_Exercices à faire_
**a.** Dans le texte sur le sport et l'économie, dans quelle revue Jean-Marc Falter a-t-il publié son article sur la demande de football ?
**b.** Recopiez tout le passage du texte sur le sport et l'économie, depuis "Equitable mais pas" jusqu'à "fous ces Américains.".

_Document_
● ● ●
2004

Le sport et l'économie

Entre le sport et l'économie, c'est "Je t'aime, moi non plus!"

 

L'été 2004 est placé sous le signe du sport. Les amateurs de foot (et de klaxons) ont eu droit à l'Euro portugais. Dès le 13 août, ce sera au tour des athlètes des Jeux Olympiques d'Athènes de déchaîner les passions - un terme non usurpé: 51% des hommes croates préfèrent regarder un match de l'Euro plutôt que de faire l'amour, selon une enquête rapportée par l'Agence France Presse. Et il n'y a pas que les téléspectateurs qui s'intéressent aux joutes sportives. A l'Université, le sport fait l'objet de recherches tout ce qu'il y a de plus académiques, en médecine notamment. Mais aussi, fait moins connu, en économie. C'est ainsi que Jean-Marc Falter, maître assistant au Département d'économie politique, a publié un article(1) consacré à la demande - au sens économique de l'offre et de la demande - de football dans la très sérieuse revue Applied Economics.

Le sport présente un modèle de fonctionnement économique très particulier qui permet de tester les limites de la théorie. Par certains aspects, il offre toutes les caractéristiques du marché habituel: des individus ou groupes mus par une compétition féroce et visant une position dominante. Toutefois, tandis que les entreprises privées "normales" visent à éliminer la concurrence jusqu'à obtenir un monopole, les agents sportifs ont besoin de leurs compétiteurs. Comme le rappelle l'étude de Jean-Marc Falter, un certain équilibre des forces est nécessaire à toute compétition sportive. Les supporters perdent très vite intérêt à suivre un championnat si les jeux sont courus d'avance, comme ce fut le cas cette année avec la domination écrasante de Bâle durant le championnat suisse de football. L'incertitude quant à l'issue des événements est l'un des facteurs clés de la demande de football.

Equitable mais pas trop
Les responsables du sport aux Etats-Unis ont complètement intégré cette donnée, tant et si bien que le fonctionnement économique des championnats de football américain ou de baseball ont des accents quasi socialistes. Contrairement à ce qui se passe en Europe, certaines recettes comme les droits télévisuels sont équitablement redistribuées entre chaque équipe à la fin de la saison, afin d'éviter qu'un club domine trop largement. De même, l'équipe classée dernière du championnat est la première à pouvoir se servir sur le marché des joueurs la saison suivante. Ils sont fous ces Américains.
● ● ●
_Données fournies_
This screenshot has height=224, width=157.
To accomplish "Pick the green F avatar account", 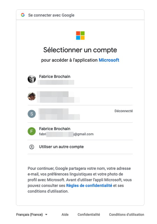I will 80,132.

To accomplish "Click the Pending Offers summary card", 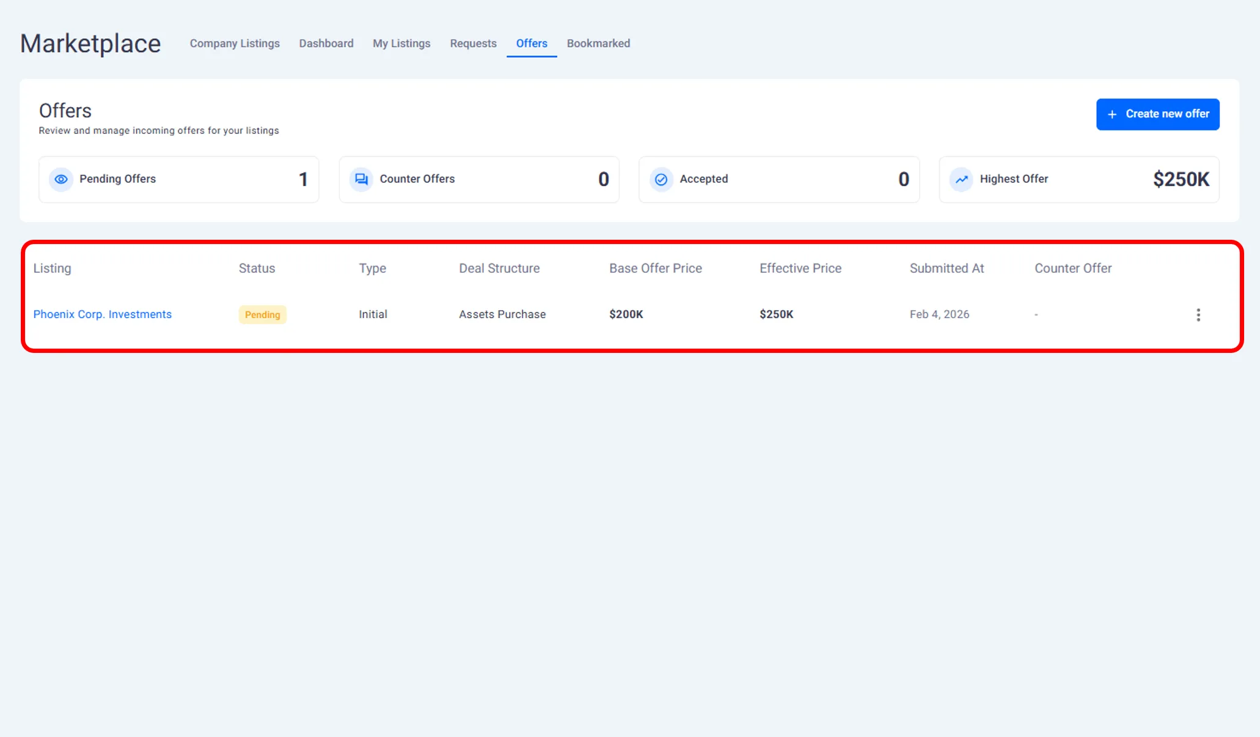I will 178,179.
● ● ●
_Corrigé des exercices_
**a.** Dans la revue Applied Economics.

**b.**
Equitable mais pas trop
Les responsables du sport aux Etats-Unis ont complètement intégré cette donnée, tant et si bien que le fonctionnement économique des championnats de football américain ou de baseball ont des accents quasi socialistes. Contrairement à ce qui se passe en Europe, certaines recettes comme les droits télévisuels sont équitablement redistribuées entre chaque équipe à la fin de la saison, afin d'éviter qu'un club domine trop largement. De même, l'équipe classée dernière du championnat est la première à pouvoir se servir sur le marché des joueurs la saison suivante. Ils sont fous ces Américains.